I had emerged into a labyrinthine maze marked with the remnants of what must have been hundreds of occupants across centuries. Piles of dirt mounted so high they blocked off hallways; elsewhere, they had been carved through. Trash and detritus and bones piled up in the room’s edges, and mud and dirt sloshed around my feet.
The hallways ran red with blood where the fresh corpses of monsters cooled. After a moment of hesitation, I focused on one of the corpses, trying to use [Appraisal] on something outside of the system.
[Corpse, Goblin Warrior, Level 11]
“I’ve never heard of a goblin before…” I said, kicking the corpse over. It was a cruel and twisted rendition of a human. The cultivators who governed this land had slacked in their obligations.
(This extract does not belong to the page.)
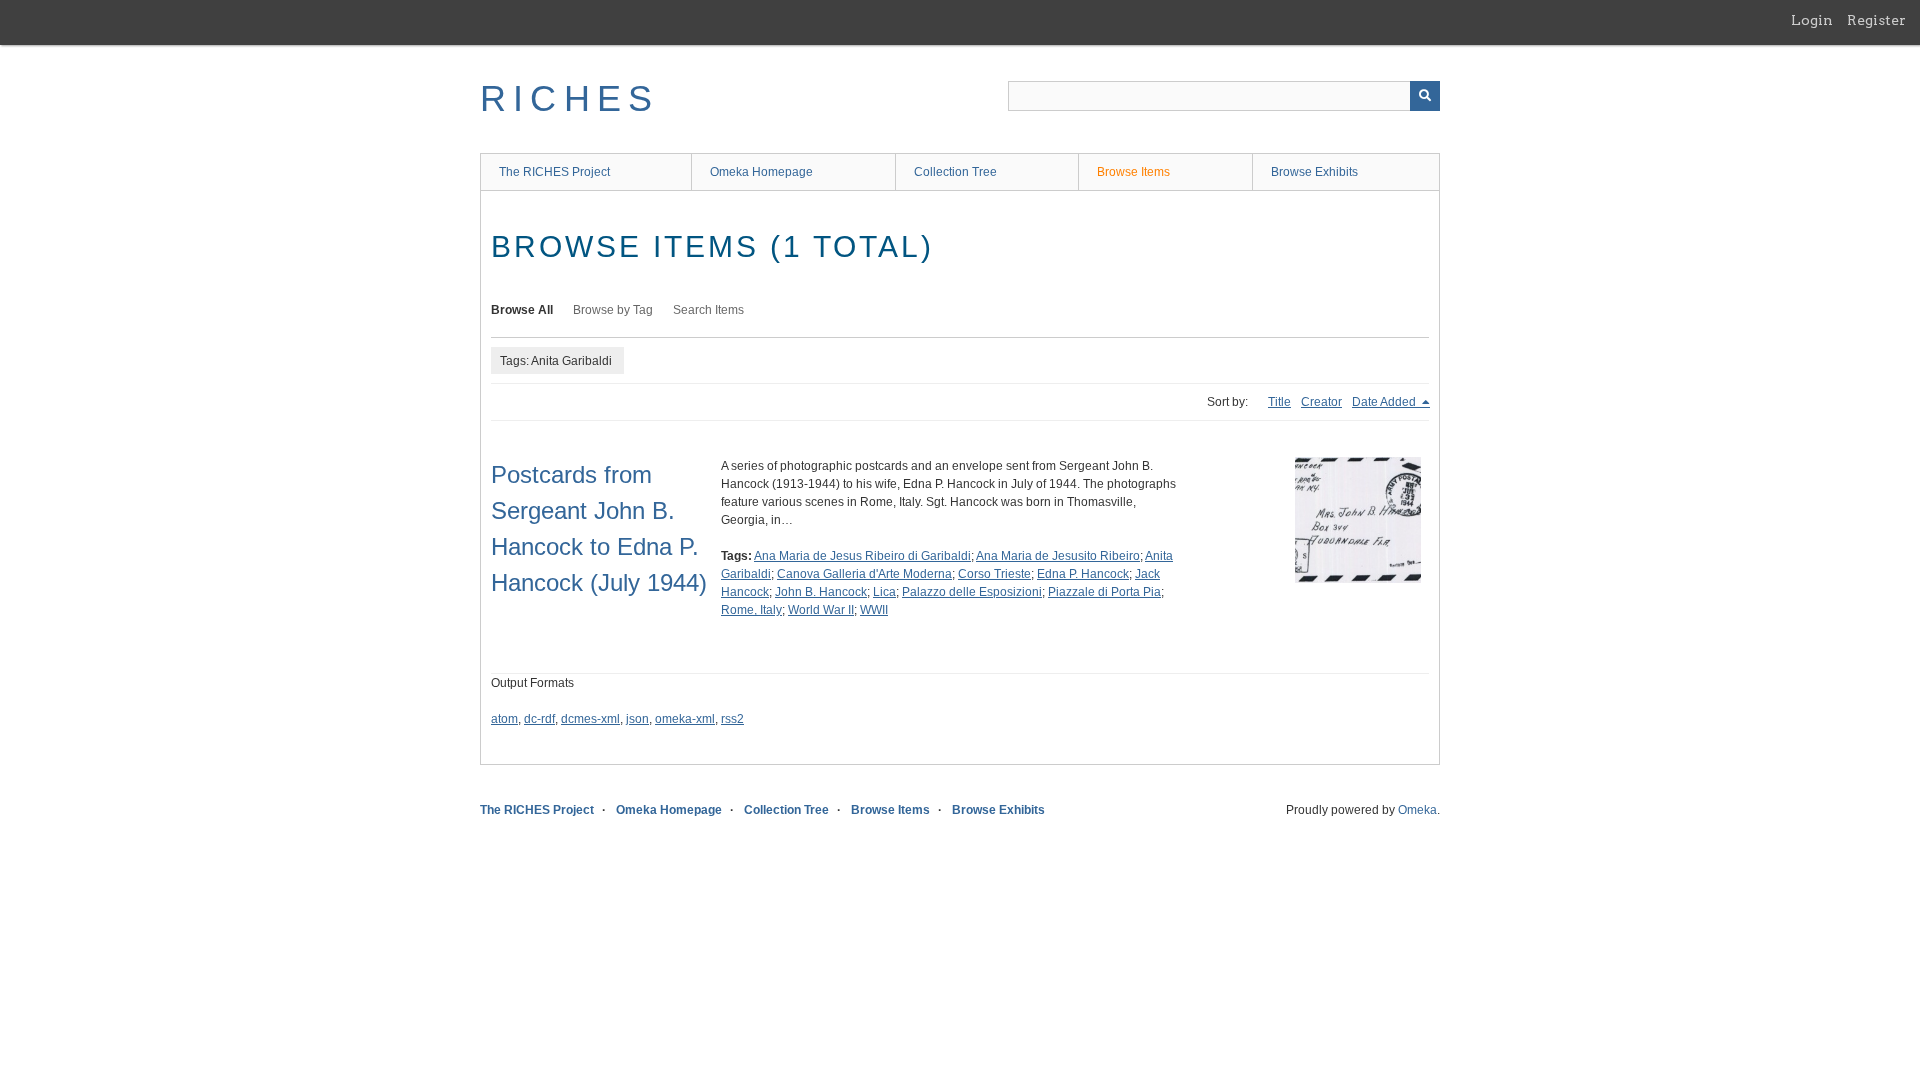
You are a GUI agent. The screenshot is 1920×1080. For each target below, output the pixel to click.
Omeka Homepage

Like the others, it bore the marks of combat; the half broken shaft of an arrow protruded from its stomach where it turned the sloshing water in the labrinthe red with its blood. Elsewhere, there were clear marks of cutting from swords. Not the ragged, broken kind the goblins had been using, either; sophisticated, sharp blades had lacerated this corpse, and every one like it in the hall. The five that reached the central chamber weren’t alone. And whatever had fought them was up ahead.
But I heard nothing else in the halls; and it was impossible to be quiet here where the water rose around my feet and splashed with each step. The glowing lights embedded in the ceiling were reflected in the surface of the rushing water. It was clear that this place was not a perfect mirror of the labyrinth beneath Sandgrave.
Doors sat broken or rusted open in sections of the hall, the insides plundered. Chunks of metal and broken tools sat around many of the open doors. Someone — maybe hundreds of someones — had looted this place. Unlike the doors of that central chamber, these smaller doors had given way to the efforts of looters — much of the work seeming to be recent.
I gripped my sword tighter. There could be other cultivators here. And they guarded their looted tombs with jealousy.
The halls turned suddenly, bent and spiraled and ramped upwards and away from that room at the heart of them. As I passed sealed doors with complex signs, they attempted to open, many of them broken or in pieces. They grinded with the noise of rattling and stone, crashing against rubble that held them open or fizzling and sparking.
I moved upward, twisting through dimly lit corridors. It didnt feel like I was making any progress; it felt like the walls were closing in.
A door glowed with swirling light as I passed it. I flinched back, freeing my blade and pointing it at the door as it erupted in the noise of grinding stone… and slid open.
[Anti-Light Reinforced Door, Level ???][Access Granted]
The door slid open. On the other side, there was a thin layer of oscillating, wavy black, like liquid standing straight up and rippling, interspersed with a white grid and dotted with what looked like stars. It looked like someone had carved out a piece of the night sky.
[Level 15 Challenge Room Portal]
[Accept?]
[yes/yes]
Before I could react, the wall of black slammed forward and over me.